INSTRUCTIONS FOR THE TASK -
Return every line of the material below verbatim, omitting the pictures from your output.

:: RECORDS FOR THIS EXERCISE

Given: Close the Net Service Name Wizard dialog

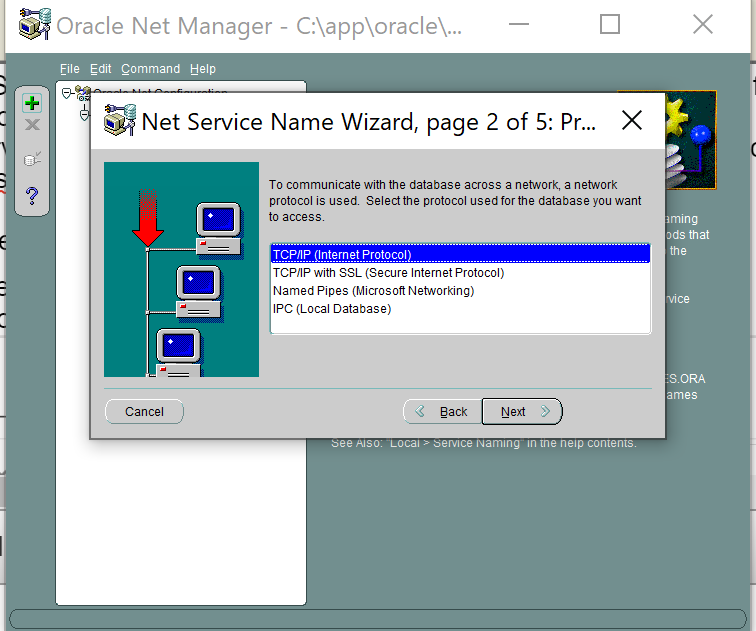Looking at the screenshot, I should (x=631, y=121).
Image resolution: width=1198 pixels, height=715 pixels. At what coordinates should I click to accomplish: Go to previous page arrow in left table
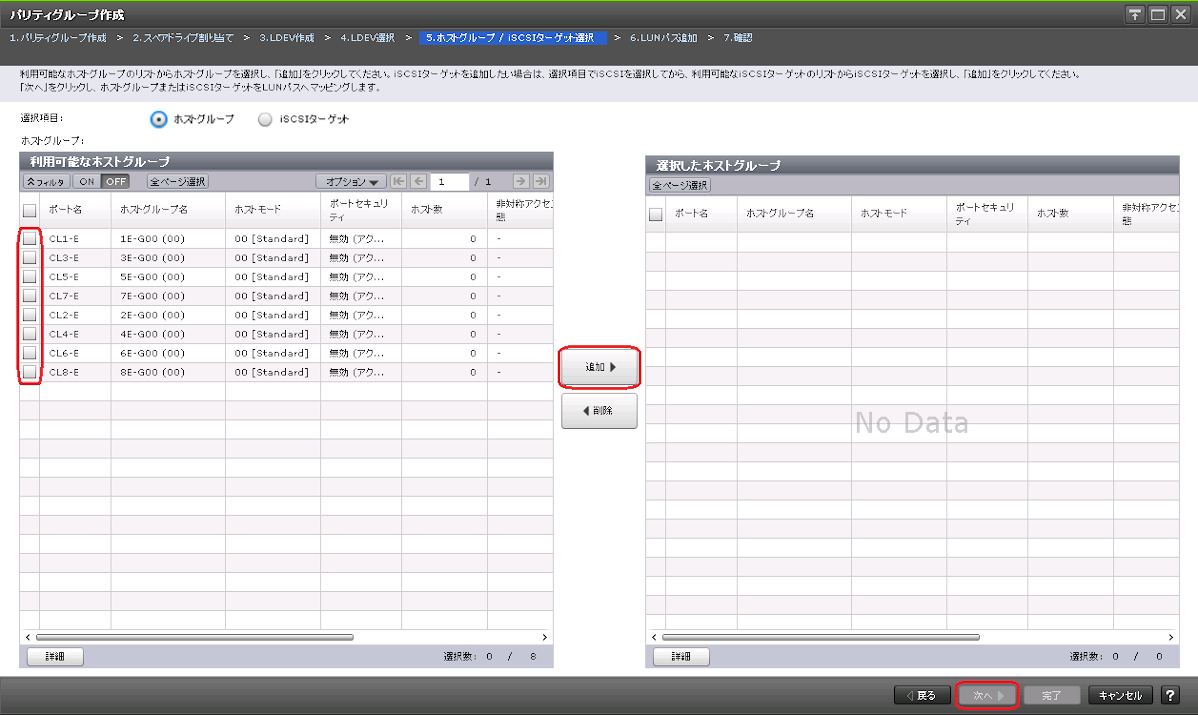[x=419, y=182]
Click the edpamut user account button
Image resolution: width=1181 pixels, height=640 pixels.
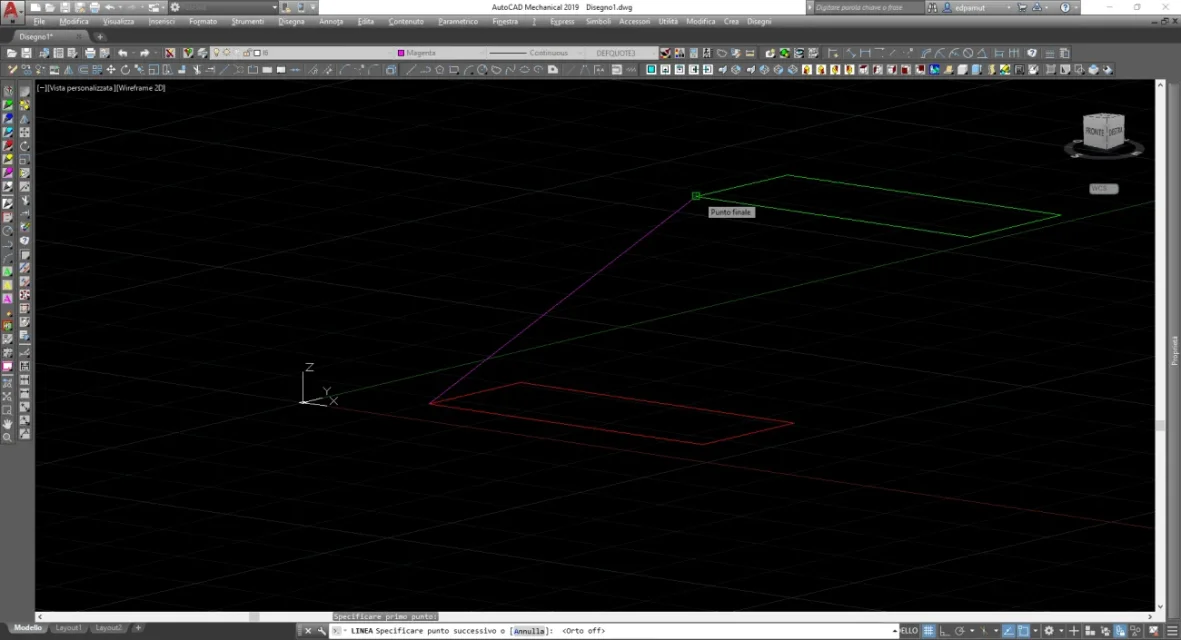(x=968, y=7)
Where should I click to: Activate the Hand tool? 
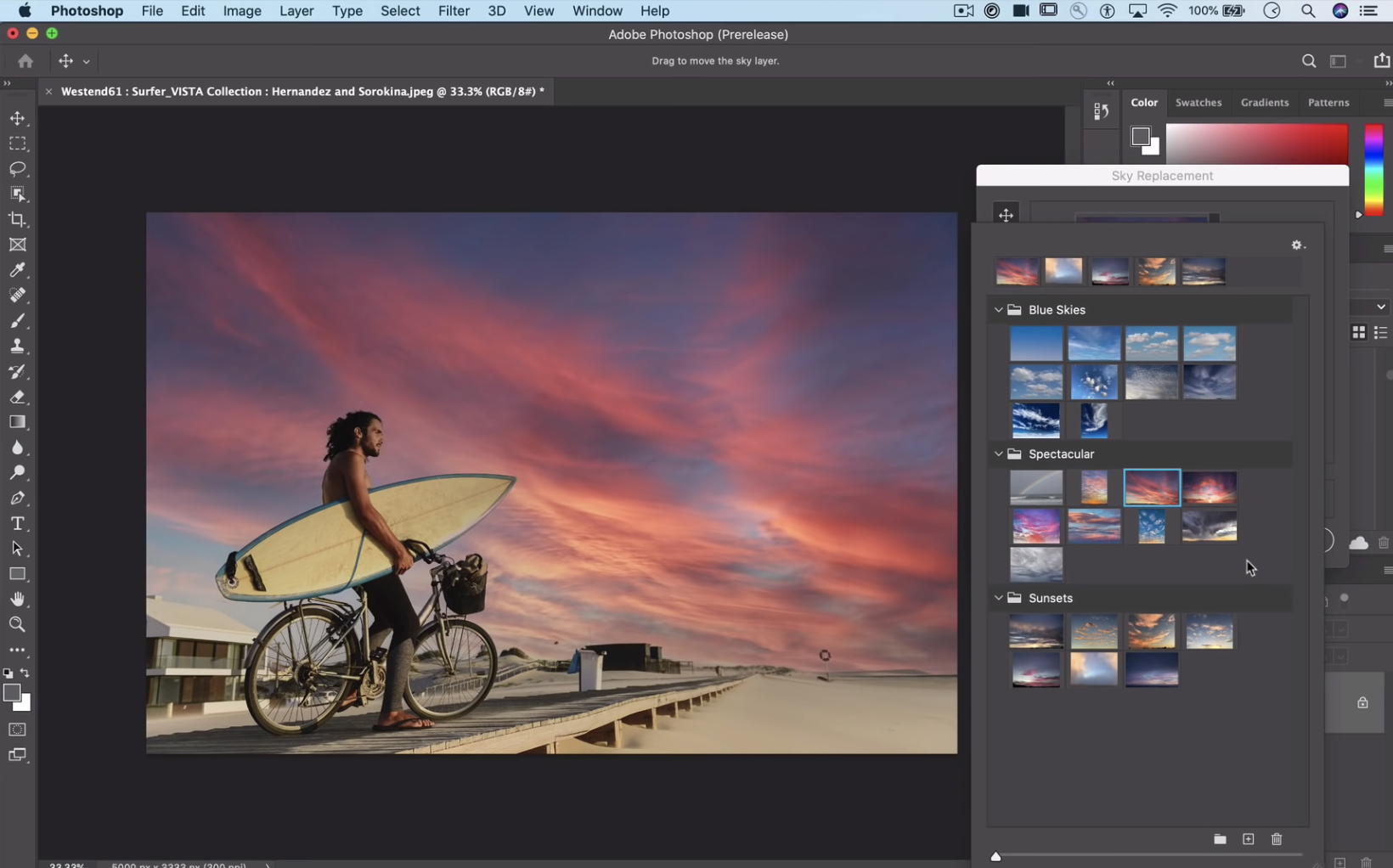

::::

RESULT OF THIS TASK -
Given: Close the Net Service Name Wizard dialog

Looking at the screenshot, I should (x=631, y=121).
Image resolution: width=1198 pixels, height=715 pixels. At what coordinates should I click to accomplish: Go to previous page arrow in left table
[x=419, y=182]
Click the edpamut user account button
Image resolution: width=1181 pixels, height=640 pixels.
(x=968, y=7)
Where should I click to: Activate the Hand tool? 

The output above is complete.